• **练习题目**
**A)** 根据LlmAgent页面节选回答:
(i) 在定义智能体身份的参数中,哪两个标为必填?
(ii) 示例代码中的model参数取值是什么?
(iii) instruction参数除了字符串,还可以是什么?
**B)** 输出LlmAgent页面节选中介于“LlmAgent(常简称为A”与“并为其配备必要的工具和能力。”之间的原文,两端包括在内。
**C)** 续写这篇介绍LlmAgent的技术文档,从其最后一句之后接着写。

-------- 页面节选 --------

Skip to content

LLM 智能体

LlmAgent(常简称为Agent)是ADK中的核心组件,作为应用程序的"思考中枢"。它借助大模型(LLM)的强大能力进行推理、理解自然语言、做出决策、生成响应以及与工具交互。

与遵循预定义执行路径的确定性工作流智能体不同,LlmAgent的行为具有非确定性。它利用大模型来解析指令和上下文,动态决定后续操作、选择使用哪些工具(如有需要)或是否将控制权转移给其他智能体。

构建高效的LlmAgent需要定义其身份标识,通过指令明确引导其行为,并为其配备必要的工具和能力。

定义智能体身份与用途

首先需要明确智能体是什么以及用途

  • name(必填): 每个智能体都需要唯一的字符串标识符。该name对内部运作至关重要,特别是在多智能体系统中,智能体需要相互引用或委派任务时。选择能反映智能体功能的描述性名称(例如customer_support_routerbilling_inquiry_agent)。避免使用user等保留名称。

  • description(可选,推荐用于多智能体系统): 提供智能体能力的简明摘要。该描述主要供其他大模型智能体判断是否应将任务路由到本智能体。描述需足够具体以区别于同类智能体(例如"处理当前账单查询",而非简单的"账单智能体")。

  • model(必填): 指定支撑该智能体推理的基础大模型。这是一个字符串标识符,如"gemini-2.0-flash"。模型选择会影响智能体的能力、成本和性能。可用选项及考量因素请参阅模型页面。

# Example: Defining the basic identity
capital_agent = LlmAgent(
    model="gemini-2.0-flash",
    name="capital_agent",
    description="Answers user questions about the capital city of a given country."
    # instruction and tools will be added next
)

引导智能体:指令(instruction

instruction参数可以说是塑造LlmAgent行为最关键的因素。这个字符串(或返回字符串的函数)用于告知智能体:

  • 其核心任务或目标
  • 其个性或角色设定(例如"你是一个乐于助人的助手"、"你是个风趣的海盗")
  • 行为约束(例如"仅回答关于X的问题"、"绝不透露Y")

-------- 所给资料 --------

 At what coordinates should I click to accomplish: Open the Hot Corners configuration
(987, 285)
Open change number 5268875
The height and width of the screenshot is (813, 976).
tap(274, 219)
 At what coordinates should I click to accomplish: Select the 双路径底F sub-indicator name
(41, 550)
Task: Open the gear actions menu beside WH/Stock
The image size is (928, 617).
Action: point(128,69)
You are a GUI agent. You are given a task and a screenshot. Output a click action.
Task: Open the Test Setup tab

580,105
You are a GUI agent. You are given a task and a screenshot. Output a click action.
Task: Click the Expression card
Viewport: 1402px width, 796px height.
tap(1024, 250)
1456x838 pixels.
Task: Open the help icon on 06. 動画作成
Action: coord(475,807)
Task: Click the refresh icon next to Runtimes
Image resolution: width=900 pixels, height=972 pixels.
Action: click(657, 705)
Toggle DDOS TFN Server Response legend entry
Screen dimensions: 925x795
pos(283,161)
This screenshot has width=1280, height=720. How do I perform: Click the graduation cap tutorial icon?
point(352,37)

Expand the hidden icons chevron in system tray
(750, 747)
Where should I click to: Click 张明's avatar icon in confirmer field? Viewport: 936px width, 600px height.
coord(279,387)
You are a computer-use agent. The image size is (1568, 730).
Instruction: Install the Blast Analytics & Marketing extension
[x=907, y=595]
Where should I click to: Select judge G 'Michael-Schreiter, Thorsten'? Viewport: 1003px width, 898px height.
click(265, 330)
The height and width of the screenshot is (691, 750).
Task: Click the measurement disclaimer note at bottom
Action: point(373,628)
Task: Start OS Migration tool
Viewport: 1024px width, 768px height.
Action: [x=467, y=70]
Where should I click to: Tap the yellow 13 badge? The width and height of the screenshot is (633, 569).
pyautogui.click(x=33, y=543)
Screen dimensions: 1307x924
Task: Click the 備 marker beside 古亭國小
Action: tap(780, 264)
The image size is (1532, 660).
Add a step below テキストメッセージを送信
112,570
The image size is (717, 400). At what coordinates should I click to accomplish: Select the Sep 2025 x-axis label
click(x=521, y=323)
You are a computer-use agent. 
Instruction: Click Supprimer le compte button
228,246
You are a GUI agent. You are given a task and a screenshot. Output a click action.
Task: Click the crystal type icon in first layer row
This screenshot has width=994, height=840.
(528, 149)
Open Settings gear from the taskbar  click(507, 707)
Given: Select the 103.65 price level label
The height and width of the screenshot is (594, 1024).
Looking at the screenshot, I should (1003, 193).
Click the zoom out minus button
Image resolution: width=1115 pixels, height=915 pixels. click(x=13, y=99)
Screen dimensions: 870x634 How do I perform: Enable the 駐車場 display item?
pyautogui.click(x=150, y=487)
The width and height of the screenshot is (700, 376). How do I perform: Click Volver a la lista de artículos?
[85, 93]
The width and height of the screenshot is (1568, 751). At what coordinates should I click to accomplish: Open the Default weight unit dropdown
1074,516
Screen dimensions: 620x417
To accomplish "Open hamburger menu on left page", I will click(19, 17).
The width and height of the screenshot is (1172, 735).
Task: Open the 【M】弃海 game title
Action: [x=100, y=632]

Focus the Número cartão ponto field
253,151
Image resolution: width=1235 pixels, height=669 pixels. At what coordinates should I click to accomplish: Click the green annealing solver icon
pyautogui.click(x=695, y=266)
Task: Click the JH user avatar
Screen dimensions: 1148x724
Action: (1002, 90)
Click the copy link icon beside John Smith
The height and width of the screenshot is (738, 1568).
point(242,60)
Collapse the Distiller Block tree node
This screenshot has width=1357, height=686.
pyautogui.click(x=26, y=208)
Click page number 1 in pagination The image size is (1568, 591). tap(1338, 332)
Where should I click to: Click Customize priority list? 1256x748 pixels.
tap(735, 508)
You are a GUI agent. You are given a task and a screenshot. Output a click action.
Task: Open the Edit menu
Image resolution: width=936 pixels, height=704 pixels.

--------

• **参考答案**
**A)**
(i) name和model。
(ii) "gemini-2.0-flash"。
(iii) 返回字符串的函数。

**B)**
LlmAgent(常简称为Agent)是ADK中的核心组件,作为应用程序的"思考中枢"。它借助大模型(LLM)的强大能力进行推理、理解自然语言、做出决策、生成响应以及与工具交互。

与遵循预定义执行路径的确定性工作流智能体不同,LlmAgent的行为具有非确定性。它利用大模型来解析指令和上下文,动态决定后续操作、选择使用哪些工具(如有需要)或是否将控制权转移给其他智能体。

构建高效的LlmAgent需要定义其身份标识,通过指令明确引导其行为,并为其配备必要的工具和能力。

**C)**
  • 如何使用其tools。应说明每个工具的用途及调用时机,补充工具自身的描述
  • 期望的输出格式(例如"以JSON格式响应"、"提供带项目符号的列表")

有效指令的设计技巧:

  • 清晰具体: 避免歧义,明确说明期望行为和结果
  • 使用Markdown: 对复杂指令使用标题、列表等提高可读性
  • 提供示例(Few-Shot): 对于复杂任务或特定输出格式,直接在指令中包含示例
  • 引导工具使用: 不仅列出工具,还要解释何时为何使用它们
# Example: Adding instructions
capital_agent = LlmAgent(
    model="gemini-2.0-flash",
    name="capital_agent",
    description="Answers user questions about the capital city of a given country.",
    instruction="""You are an agent that provides the capital city of a country.
When a user asks for the capital of a country:
1. Identify the country name from the user's query.
2. Use the `get_capital_city` tool to find the capital.
3. Respond clearly to the user, stating the capital city.
Example Query: "What's the capital of France?"
Example Response: "The capital of France is Paris."
""",
    # tools will be added next
)

(注:对于适用于系统中所有智能体的指令,可考虑在根智能体上使用global_instruction,详见多智能体章节。)

装备智能体:工具(tools

工具赋予LlmAgent超越大模型内置知识或推理的能力。它们使智能体能够与外部世界交互、执行计算、获取实时数据或完成特定操作。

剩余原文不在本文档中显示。